The gradient disappearance or gradient explosion problem can be solved using GRU or LSTM as a typical method. Sepp Hochreiter and JiirgenSchrnidhuber’s proposal for the LSTM [28], a particular type of recurrent neural network in deep learning, has been studied for 24 years. Temporal data can be processed using LSTM, which is widely utilized in intelligent applications, including automated speech recognition and natural language processing [29,30]. Compared with the original recurrent neural network, LSTM can handle extended sequence data, making it the most common RNN variation at the moment. LSTM is frequently employed in forecasting research projects in fields such as traffic flow and speed [15,31]. The benefit of the LSTM is that it uses its distinct forgetting and memory mechanisms to selectively access and store useful information. The forgetting gate, input gate and output gate are three distinct “gate” structures that govern which new information is added to the control memory state, which old information is discarded and which new state is produced. Although RNNs and its variations can address the issue of traditional statistical methods’ and neural network models’ inefficiency in managing vast amounts of data when predicting, they still need to be improved when handling complex time series or time series of different durations. The encoder–decoder framework based on attention mechanism, which draws on the expertise of applying deep learning in natural language processing, may be able to address this issue.

2.2. Attention Mechanism and Transformer

Even though LSTM can resolve the long sequence dependence issue, the model must receive each input data set separately, which is not practicable for complex time series computing. The latest attention mechanism significantly improves the above issue. The attention mechanism gained notoriety in 2014 when Google Mind published “Recurrent Models of Visual Attention”; this work used the RNN model and incorporated the attention mechanism for picture categorization [32]. The Seq2Seq&attention methodology for machine translation was first applied to the NLP area in 2015 when Bahdanau published the article “Neural Machine Translation by Jointly Learning to Align and Translate” [33]. The 2017 publication “Attention is All You Need” by the Google machine translation team ultimately rejected network architectures such as RNN and CNN. Machine translation jobs only used the attention mechanism [34]. Better outcomes were obtained, and the attention mechanism immediately gained the interest of many academics. The reduced performance of long sentence translation in natural language was the primary problem that the attention mechanism was intended to address. The attention mechanism has undergone ongoing improvement and has been applied extensively for temporal prediction [34,35,36]. The attention process illustrates two key points. The weights and weighted averages of changeable context vectors are calculated using the softmax function. The attention mechanism has been widely employed in many models, including LSTM, Seq2Seq, the encoder–decoder framework, etc. because it is an effective method of obtaining information that enables the encoder to actively seek relevant information at each step and temporarily ignore irrelevant information. Zhu developed a multichannel LSTM neural network that uses an attention layer to connect model outputs to input sequences in order to further increase prediction accuracy [37]. Kondo also used a sequence-to-sequence (“Seq2Seq”) model to predict influenza epidemics; the findings revealed that their method performed better than ARIMA and LSTM-based models [38].

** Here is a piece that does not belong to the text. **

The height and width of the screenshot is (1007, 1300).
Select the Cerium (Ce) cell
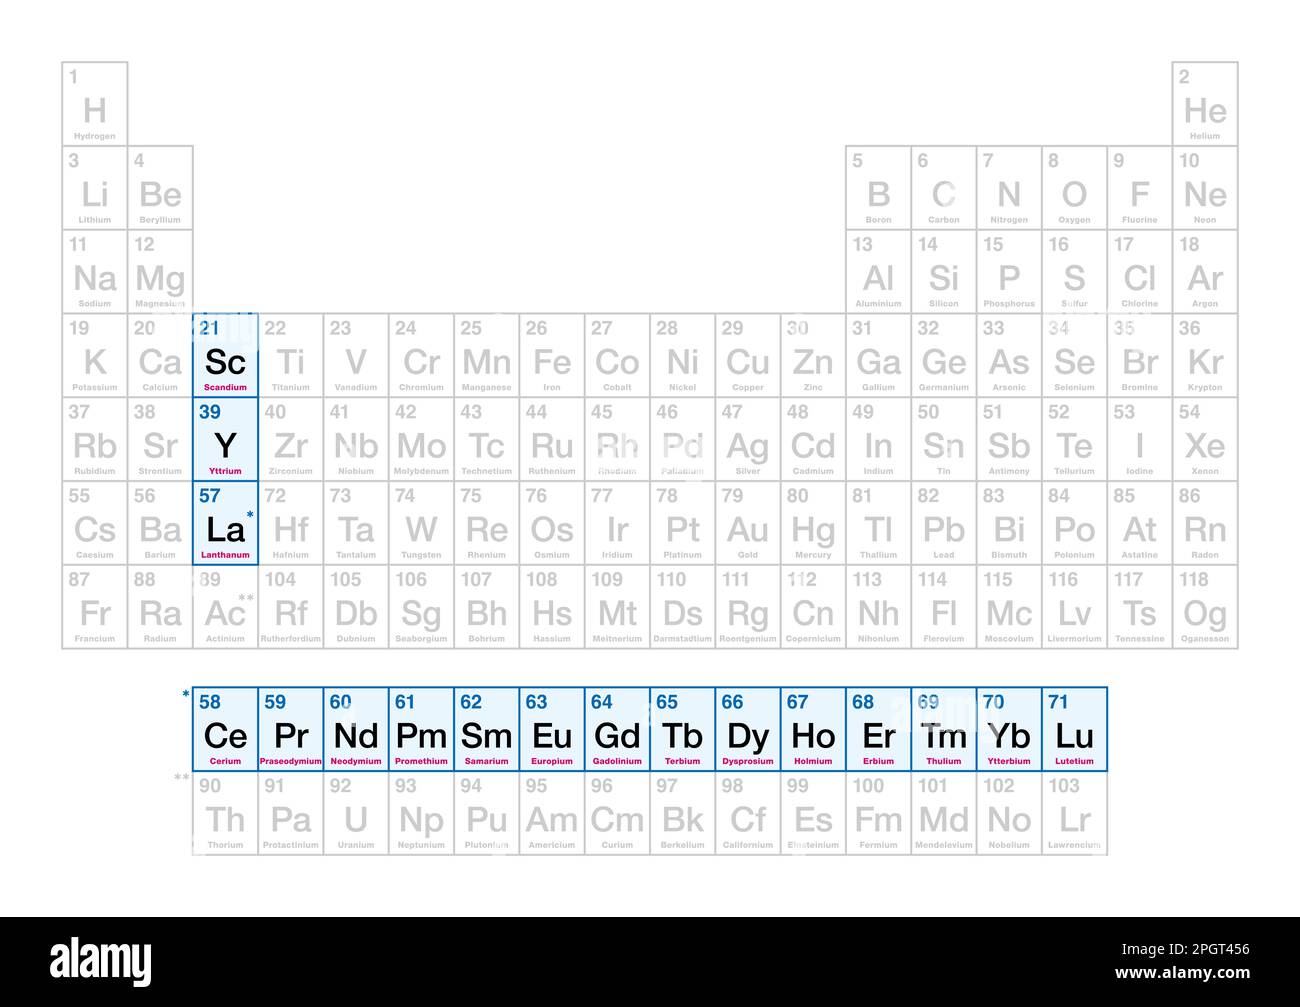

The Seq2Seq model’s basic premise is to read an input sentence using a recurrent neural network, compress the information of the entire sentence into a fixed-dimensional encoder and then read this encoder using a second recurrent neural network to “de-compress” it into a sentence in the target language. The recurrent neural network that reads the input sentence and decompresses the sentence in the target language is referred to as the encoder and decoder, respectively, in Cho’s 2014 proposal of the encoder-decoder architecture, based on Seq2Seq [39]. The widely used encoder–decoder structure allows for selecting various recurrent neural networks per various requirements and usage scenarios. Transformer’s foundation is a framework for encoders and decoders. Transformer, a multi-head self-attention mechanism developed by Google and based on the encoder–decoder, was widely adopted in natural language processing after it was submitted in 2017. The position of the input language is encoded using the encoder then converted into a vector by the decoder, utilizing the attention method. Transformer has recently started to be used for time series forecasting. It largely relies on its multi-head attention mechanism and layer stacking to capture dynamic hierarchical patterns in time series data, and to predict lengthy time series of challenging situations. Similarly to natural language processing, traffic timing issues research must concentrate on networks’ temporal and spatial aspects. As a result, the transformer model has some promise for use in network and traffic flow prediction.

Transform models may be used to address long-term correlation and multidimensional dynamic dependence of temporal traffic data, since the data in the traffic domain has greater dimensional features than natural language data. The transformer was used to estimate the future by using hierarchical data to learn the dynamic and spatiotemporal properties of traffic [40]. To address the shortcomings of the existing traffic prediction research’s algorithm for capturing spatial data, another study developed the temporal spatial transformer framework [23]. To determine traffic network’s geographical and temporal properties, Xu uses the transformer model, which serves as the foundation for forecasting [22].

3. Methods

3.1. Methodological Architecture

In this section, the transformer architecture—using LSTM as the temporal embedding module—will be developed for transfer passenger forecasting of transfer corridors connecting integrated transportation hubs in urban agglomerations. The process of estimating the future values of a series from a time series of historical values is known as time series forecasting. To precisely predict time series using deep learning approaches, a set of historical values are first used to train a model by extracting temporal features, and then the model is used to predict future values of the time series. The historical time series is retrieved as input using an encoder for feature extraction, and turned into a vector coupled to a decoder through a self-attentive mechanism when the Transformer model is employed for time series prediction. In order to forecast future values in an autoregressive fashion, the decoder is used to locate the vector and concentrate on the most valuable portion of the previous data. After deciding on the LSTM model to extract temporal features from historical input data, we built this study’s architecture in accordance with the original transformer architecture, as shown in Figure 2.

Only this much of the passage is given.